At various times in my 12 years of chronically-broke single momdom, I was forced to crawl under the house – a heavily-populated arthropodal Xanadu (never mind my personal vision of Hell) – to pour muriatic acid in the cleanout pipe. My list of lifetime goals includes never doing it again.
Interestingly, spiers seem to be able to learn. If I forget to turn off our small garden fountain before it gets dark and have to go out the wrought iron gate to the back yard to turn off the switch, I wave my warms in front of me so I won’t get a spider web in my face. I notice that the next night, they build their web higher up. (Thank you.)
I realize that arachnids are just trying to make a living like everyone else. I remember first being informed of this at a workshop at Esalen Institute in the Big Sur years ago when I breathlessly reported that our room had black widow spiders. The front desk counter-culturalist replied with barely disguised ennui that the spiders had just as much right to live as I did. (I chose to squash them.)
I’ve spotted both black widows and brown recluses on my property at times. Fortunately, not often. The preponderance of our fall spider population are (alleged) non-biters.
It goes without saying that any spider that has the nerve to actually enter my home is considered to have a death wish which I am happy to accommodate.
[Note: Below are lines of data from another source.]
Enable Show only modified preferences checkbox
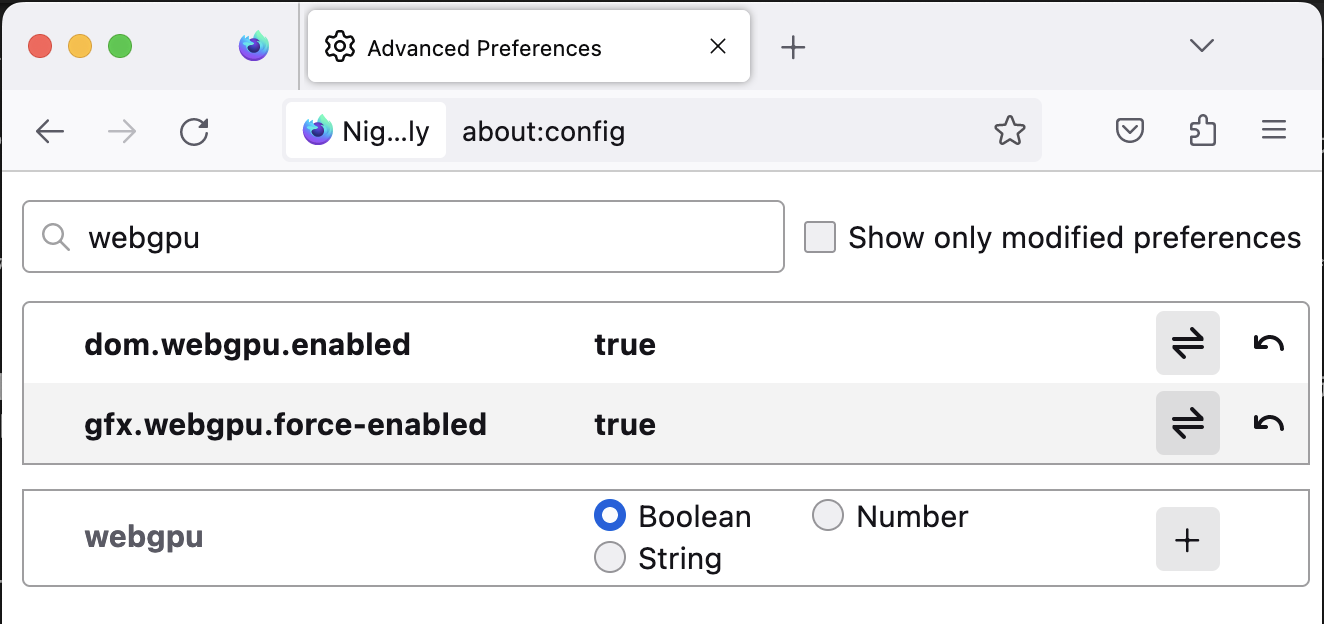1324x624 pixels. (x=820, y=237)
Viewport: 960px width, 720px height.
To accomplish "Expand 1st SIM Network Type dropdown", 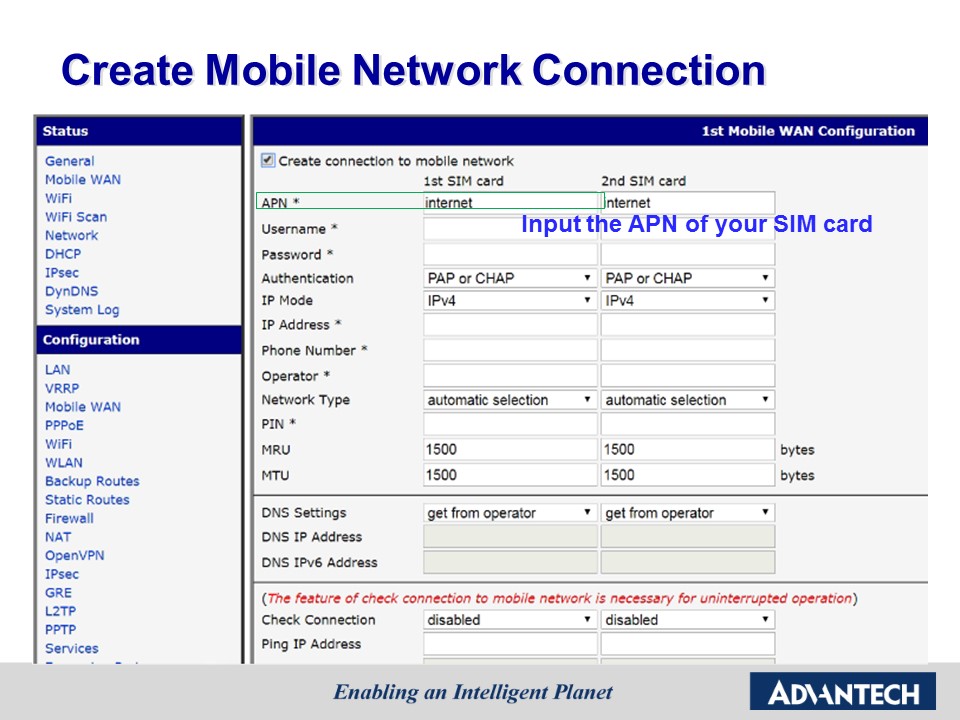I will [x=510, y=400].
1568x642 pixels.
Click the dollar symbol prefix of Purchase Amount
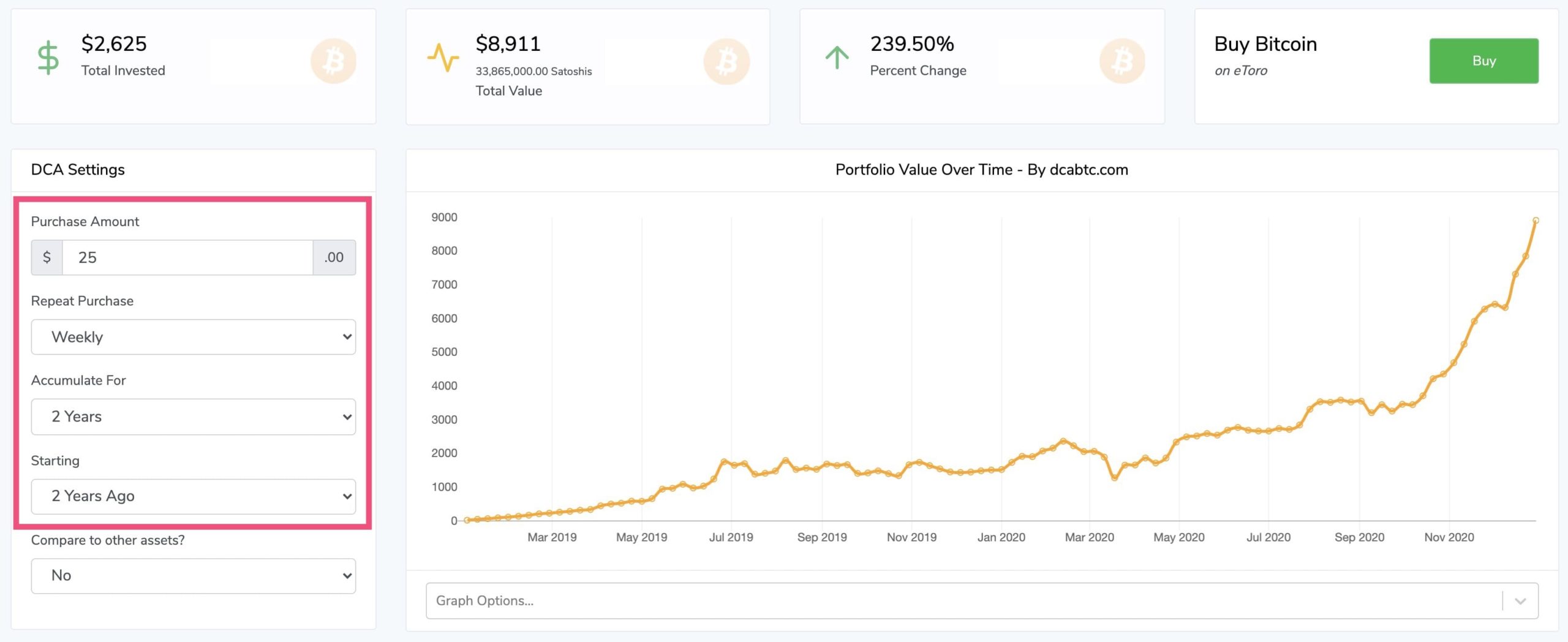47,257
My arachnophiliac husband points out that spiders are good for the environment, eating disease-carrying and crop-destroying insects among others. I have pointed out to him that our little chunk of La Jolla heaven is probably really low on those, although if they were willing to consume whatever pest chomps on my basil plants, I could reconsider.
Who, he continues, waxing awestruck, programmed the brains of the little marvels with such sophistication as to be able to create these complicated webs night after night? How could anyone not be impressed, nay, dazzled?
Every web begins with a single thread, he explains, which are silk produced from the spinneret glands located in the spider’s stomach. The spider climbs to a suitable starting point (my porch light, for example, which has the added benefit of enticing light-attracted insects) and releases a length of thread into the wind. With any luck, the free end of the thread will catch onto something else, like my hanging vinca basket. And then he’s off and running. Or in this case, spinning.
If there were a product called Arachnid Death, I wouldn’t mind spraying it around outside the house when my husband wasn’t looking. But Olof would be bereft. Olof is aware that this time of year, I’m offing spiders pretty regularly. It’s one of those marital “don’t ask, don’t tell” things.
He, however, would never slay a fellow engineer.
After all these years of his influence, I’m surprised to admit that I am actually developing empathy for spiders. Well, to a point. Just before I whacked a web across my front porch, I said to the spider, “See that tan house across the street with the gold Subaru in the driveway? I think they’re friendlier.” It was the best I could do.